Alnylam Pharmaceuticals, Inc. (Nasdaq: ALNY), a leading RNAi therapeutics company, announced today that it is advancing its Development Candidate for ALN-AS1, an RNAi therapeutic targeting aminolevulinate synthase-1 (ALAS-1) for the treatment of hepatic porphyrias including acute intermittent porphyria (AIP). The new pre-clinical research findings, presented at the 9th Annual Meeting of the Oligonucleotide Therapeutics Society being held October 6 - 8, 2013 in Naples, Italy, show that subcutaneous administration of a GalNAc-siRNA targeting ALAS-1 leads to rapid, dose-dependent, and long-lasting knockdown of ALAS-1 mRNA and complete inhibition of the toxic intermediates that mediate the symptoms and pathology of AIP. Based on these findings, including results in non-human primate studies, the company has selected its ALN-AS1 Development Candidate and expects to file an Investigational New Drug (IND) application for this RNAi therapeutic in 2014. ALN-AS1 is part of the company's "Alnylam 5x15" product development and commercialization strategy, in which the company aims to advance five genetic disease target programs into clinical development, including programs in late stages, by the end of 2015. In addition, the company presented new pre-clinical data with its proprietary, clinically validated GalNAc-siRNA conjugate delivery platform for subcutaneous delivery of RNAi therapeutics with a wide therapeutic index.

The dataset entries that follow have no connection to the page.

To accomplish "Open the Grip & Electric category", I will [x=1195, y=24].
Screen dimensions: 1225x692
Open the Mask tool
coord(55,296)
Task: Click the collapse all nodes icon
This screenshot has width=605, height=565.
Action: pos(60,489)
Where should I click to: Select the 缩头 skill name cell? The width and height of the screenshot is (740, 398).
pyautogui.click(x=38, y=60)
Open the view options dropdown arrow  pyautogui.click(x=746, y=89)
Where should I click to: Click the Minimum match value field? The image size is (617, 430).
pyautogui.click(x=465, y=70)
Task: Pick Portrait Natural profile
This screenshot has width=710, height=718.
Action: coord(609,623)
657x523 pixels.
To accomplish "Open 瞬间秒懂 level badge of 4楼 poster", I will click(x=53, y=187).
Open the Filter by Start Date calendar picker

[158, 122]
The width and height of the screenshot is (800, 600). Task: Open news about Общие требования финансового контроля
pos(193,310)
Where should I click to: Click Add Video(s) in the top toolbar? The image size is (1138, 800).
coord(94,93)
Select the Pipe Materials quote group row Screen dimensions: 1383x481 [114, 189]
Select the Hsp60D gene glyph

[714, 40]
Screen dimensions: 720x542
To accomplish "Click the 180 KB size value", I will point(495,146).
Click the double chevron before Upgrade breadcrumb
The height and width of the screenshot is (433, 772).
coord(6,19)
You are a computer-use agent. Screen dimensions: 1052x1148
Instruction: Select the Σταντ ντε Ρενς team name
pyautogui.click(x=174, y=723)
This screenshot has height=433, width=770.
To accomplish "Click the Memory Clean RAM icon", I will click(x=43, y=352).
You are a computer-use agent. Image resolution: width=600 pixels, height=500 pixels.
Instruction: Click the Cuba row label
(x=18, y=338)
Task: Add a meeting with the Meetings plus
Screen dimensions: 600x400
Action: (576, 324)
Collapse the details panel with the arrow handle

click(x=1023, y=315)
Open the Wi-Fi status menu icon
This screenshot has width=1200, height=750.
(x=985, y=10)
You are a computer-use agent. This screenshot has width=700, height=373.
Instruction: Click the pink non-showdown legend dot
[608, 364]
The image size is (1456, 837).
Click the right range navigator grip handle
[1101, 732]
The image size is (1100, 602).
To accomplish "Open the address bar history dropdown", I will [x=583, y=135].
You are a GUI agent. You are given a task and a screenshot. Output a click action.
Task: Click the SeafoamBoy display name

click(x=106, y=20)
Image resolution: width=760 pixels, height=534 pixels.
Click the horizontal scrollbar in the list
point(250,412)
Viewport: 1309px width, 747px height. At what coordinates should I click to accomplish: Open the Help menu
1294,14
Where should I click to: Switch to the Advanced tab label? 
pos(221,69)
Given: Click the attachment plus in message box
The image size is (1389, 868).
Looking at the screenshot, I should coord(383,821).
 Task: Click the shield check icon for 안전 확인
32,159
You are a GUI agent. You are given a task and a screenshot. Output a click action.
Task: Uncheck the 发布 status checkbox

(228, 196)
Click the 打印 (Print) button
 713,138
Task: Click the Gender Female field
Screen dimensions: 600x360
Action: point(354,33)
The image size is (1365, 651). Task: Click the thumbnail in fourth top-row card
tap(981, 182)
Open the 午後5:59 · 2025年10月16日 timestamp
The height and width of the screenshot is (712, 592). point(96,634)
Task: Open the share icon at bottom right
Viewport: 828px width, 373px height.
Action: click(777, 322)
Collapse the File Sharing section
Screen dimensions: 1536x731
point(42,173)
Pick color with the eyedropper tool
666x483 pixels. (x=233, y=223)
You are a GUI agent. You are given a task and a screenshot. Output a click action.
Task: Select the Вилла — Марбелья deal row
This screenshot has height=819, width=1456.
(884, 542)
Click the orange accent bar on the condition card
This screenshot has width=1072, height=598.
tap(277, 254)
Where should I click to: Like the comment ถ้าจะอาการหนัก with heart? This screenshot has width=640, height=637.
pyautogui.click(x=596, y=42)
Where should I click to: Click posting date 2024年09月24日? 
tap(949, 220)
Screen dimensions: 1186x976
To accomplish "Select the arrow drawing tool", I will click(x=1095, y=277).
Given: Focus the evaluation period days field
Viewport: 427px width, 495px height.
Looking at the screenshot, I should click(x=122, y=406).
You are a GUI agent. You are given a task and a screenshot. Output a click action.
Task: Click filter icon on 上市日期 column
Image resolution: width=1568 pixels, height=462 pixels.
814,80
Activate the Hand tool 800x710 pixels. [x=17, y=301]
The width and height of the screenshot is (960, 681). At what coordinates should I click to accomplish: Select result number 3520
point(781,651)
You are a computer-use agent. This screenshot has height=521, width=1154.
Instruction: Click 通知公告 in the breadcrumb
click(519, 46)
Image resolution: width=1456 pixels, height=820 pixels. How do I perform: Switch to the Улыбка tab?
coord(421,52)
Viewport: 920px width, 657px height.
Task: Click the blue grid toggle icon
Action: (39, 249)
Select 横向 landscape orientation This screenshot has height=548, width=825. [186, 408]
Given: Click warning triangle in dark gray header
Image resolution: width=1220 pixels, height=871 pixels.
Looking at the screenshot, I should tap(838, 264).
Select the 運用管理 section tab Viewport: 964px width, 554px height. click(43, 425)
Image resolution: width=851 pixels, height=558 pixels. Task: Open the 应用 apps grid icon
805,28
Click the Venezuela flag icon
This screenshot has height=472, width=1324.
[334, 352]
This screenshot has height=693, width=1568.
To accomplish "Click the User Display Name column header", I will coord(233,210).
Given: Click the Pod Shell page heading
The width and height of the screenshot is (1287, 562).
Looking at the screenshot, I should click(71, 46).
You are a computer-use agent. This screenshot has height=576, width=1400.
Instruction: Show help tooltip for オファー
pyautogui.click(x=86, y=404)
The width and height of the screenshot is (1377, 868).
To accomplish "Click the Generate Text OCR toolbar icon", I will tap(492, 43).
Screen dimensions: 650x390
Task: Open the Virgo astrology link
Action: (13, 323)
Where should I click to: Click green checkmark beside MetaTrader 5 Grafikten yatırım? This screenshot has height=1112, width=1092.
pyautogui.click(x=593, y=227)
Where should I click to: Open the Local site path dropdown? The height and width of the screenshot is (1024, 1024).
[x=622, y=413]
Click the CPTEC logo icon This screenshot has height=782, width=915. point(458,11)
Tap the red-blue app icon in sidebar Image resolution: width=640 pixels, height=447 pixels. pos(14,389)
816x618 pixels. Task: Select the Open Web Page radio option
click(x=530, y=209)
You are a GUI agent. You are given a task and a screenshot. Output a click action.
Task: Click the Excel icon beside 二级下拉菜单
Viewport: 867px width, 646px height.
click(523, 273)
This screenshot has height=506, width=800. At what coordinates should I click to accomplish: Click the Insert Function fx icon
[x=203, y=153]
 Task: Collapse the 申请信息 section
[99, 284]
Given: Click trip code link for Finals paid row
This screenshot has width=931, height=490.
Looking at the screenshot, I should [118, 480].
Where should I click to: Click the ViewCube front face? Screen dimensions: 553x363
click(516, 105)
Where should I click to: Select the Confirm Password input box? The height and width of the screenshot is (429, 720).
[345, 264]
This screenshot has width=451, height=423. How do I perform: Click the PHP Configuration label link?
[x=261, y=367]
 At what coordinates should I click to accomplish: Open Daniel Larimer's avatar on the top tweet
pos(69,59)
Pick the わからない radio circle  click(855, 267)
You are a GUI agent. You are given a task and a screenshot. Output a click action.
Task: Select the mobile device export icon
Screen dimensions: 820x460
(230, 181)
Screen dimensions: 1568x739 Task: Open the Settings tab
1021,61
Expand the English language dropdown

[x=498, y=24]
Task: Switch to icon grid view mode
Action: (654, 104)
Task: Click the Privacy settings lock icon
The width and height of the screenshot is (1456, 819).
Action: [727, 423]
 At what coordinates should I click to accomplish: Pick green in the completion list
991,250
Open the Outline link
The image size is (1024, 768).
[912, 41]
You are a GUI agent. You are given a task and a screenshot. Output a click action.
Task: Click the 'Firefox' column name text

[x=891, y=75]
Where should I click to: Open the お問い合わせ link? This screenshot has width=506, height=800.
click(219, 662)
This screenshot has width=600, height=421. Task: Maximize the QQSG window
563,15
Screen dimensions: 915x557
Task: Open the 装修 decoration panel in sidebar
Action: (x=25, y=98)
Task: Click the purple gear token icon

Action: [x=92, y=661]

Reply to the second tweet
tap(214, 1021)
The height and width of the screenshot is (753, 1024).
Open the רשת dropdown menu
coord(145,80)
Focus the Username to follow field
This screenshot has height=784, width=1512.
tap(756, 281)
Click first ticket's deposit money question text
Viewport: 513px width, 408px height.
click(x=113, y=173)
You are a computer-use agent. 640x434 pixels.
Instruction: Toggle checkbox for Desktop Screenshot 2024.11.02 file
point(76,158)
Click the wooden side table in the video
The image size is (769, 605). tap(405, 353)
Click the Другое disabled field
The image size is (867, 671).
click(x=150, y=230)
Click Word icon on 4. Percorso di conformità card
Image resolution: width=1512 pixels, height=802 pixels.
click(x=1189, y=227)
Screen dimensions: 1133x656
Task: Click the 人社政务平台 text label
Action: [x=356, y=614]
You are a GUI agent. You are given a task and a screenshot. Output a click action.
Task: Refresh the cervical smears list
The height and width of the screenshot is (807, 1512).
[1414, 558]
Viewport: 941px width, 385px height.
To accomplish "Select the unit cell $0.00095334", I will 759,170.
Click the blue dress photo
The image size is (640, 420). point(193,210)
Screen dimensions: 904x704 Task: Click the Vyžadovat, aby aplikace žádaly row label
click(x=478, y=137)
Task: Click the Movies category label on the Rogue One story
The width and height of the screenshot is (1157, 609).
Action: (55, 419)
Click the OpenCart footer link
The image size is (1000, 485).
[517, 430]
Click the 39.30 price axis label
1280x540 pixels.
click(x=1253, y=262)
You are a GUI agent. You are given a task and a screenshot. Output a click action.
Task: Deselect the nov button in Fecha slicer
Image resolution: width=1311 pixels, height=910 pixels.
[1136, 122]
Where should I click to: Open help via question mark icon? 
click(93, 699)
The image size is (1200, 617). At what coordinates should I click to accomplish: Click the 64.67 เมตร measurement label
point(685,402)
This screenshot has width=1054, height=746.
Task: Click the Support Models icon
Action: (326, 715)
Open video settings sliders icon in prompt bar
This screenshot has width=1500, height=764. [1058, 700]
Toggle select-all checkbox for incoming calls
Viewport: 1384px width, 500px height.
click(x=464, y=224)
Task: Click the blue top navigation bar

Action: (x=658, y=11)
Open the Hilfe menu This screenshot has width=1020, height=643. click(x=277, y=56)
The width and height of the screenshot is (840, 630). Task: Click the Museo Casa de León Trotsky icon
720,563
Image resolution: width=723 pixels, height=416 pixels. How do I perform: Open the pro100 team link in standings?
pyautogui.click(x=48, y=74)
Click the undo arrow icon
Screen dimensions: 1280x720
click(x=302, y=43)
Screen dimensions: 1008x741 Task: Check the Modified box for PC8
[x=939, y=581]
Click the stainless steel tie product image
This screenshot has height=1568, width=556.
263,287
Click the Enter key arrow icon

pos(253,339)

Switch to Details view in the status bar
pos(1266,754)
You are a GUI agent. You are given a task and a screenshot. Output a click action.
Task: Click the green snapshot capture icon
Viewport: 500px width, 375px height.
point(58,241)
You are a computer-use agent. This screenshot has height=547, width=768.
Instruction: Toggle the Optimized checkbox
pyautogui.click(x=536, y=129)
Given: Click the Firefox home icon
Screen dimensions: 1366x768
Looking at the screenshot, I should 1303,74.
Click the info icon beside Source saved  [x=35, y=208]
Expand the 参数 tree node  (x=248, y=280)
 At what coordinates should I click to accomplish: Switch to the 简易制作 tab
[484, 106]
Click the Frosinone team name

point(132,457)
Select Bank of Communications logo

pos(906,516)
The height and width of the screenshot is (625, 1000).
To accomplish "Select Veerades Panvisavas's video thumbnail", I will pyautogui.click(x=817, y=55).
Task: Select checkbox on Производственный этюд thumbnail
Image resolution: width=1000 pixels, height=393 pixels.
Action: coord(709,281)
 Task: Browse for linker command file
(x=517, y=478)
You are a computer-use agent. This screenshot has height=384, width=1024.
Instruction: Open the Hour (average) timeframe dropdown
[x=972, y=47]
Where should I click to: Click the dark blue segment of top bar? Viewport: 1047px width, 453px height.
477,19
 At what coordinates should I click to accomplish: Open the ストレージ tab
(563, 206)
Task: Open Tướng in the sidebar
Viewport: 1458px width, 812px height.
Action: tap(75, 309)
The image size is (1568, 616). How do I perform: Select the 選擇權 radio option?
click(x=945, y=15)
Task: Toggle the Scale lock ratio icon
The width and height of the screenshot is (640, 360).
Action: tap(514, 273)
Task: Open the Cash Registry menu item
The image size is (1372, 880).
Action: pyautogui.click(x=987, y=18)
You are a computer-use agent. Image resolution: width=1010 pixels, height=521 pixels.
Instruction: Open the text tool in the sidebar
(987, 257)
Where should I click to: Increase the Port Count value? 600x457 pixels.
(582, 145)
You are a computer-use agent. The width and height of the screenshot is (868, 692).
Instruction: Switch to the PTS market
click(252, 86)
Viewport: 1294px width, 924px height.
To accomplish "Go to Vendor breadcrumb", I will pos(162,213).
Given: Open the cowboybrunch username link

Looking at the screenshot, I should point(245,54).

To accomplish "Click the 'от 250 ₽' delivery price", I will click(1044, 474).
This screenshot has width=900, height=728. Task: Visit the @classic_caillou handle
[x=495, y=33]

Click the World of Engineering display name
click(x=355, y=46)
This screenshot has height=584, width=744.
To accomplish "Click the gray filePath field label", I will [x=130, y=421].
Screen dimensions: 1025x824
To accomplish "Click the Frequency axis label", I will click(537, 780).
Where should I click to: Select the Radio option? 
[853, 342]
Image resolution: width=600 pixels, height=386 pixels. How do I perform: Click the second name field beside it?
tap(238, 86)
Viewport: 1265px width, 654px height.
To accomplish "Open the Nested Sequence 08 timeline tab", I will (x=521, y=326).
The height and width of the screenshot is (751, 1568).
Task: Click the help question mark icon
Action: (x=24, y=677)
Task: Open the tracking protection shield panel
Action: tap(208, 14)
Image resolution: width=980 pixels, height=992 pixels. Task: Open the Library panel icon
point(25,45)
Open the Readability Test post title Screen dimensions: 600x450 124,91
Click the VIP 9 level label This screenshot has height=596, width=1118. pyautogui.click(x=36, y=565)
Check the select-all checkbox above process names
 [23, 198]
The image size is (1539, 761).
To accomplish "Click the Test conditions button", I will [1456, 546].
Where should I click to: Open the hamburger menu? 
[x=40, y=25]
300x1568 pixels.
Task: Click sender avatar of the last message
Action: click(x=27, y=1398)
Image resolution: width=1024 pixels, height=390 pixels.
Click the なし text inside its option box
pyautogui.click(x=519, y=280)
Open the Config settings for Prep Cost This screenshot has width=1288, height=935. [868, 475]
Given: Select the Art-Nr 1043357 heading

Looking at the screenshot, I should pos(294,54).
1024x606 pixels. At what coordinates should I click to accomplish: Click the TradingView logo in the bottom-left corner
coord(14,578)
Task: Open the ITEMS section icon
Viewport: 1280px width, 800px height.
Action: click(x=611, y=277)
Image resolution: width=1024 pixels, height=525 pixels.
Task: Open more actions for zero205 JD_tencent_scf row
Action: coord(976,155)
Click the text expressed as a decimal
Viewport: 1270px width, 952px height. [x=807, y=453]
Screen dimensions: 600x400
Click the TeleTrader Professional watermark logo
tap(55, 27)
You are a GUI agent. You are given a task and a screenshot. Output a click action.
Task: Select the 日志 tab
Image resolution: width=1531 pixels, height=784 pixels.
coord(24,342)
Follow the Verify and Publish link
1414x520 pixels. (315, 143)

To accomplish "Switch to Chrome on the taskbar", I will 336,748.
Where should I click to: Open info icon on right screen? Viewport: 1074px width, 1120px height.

"We are very pleased to advance ALN-AS1 as a new Development Candidate in our 'Alnylam 5x15' pipeline, with the goal of filing an IND in 2014. Our new pre-clinical data show that subcutaneous administration of ALN-AS1 results in complete suppression of the toxic heme biosynthesis intermediates that cause the symptoms and pathology of AIP," said Rachel Meyers, Ph.D., Vice President of Research and RNAi Lead Development at Alnylam. "ALN-AS1 now becomes our third RNAi therapeutic utilizing our GalNAc-siRNA conjugate delivery platform to enter development stages, extending our progress with ALN-TTRsc for the treatment of transthyretin-mediated amyloidosis, where we intend to soon initiate a Phase II trial, and ALN-AT3 for the treatment of hemophilia, where we plan on filing our IND by the end of this year. With the recent clinical validation of our GalNAc-siRNA conjugate delivery platform, we have increased confidence that ALN-AS1 could become a transformative therapy for patients with AIP, an ultra-rare genetic disease with enormous unmet medical need. We very much look forward to filing our IND for this program in 2014."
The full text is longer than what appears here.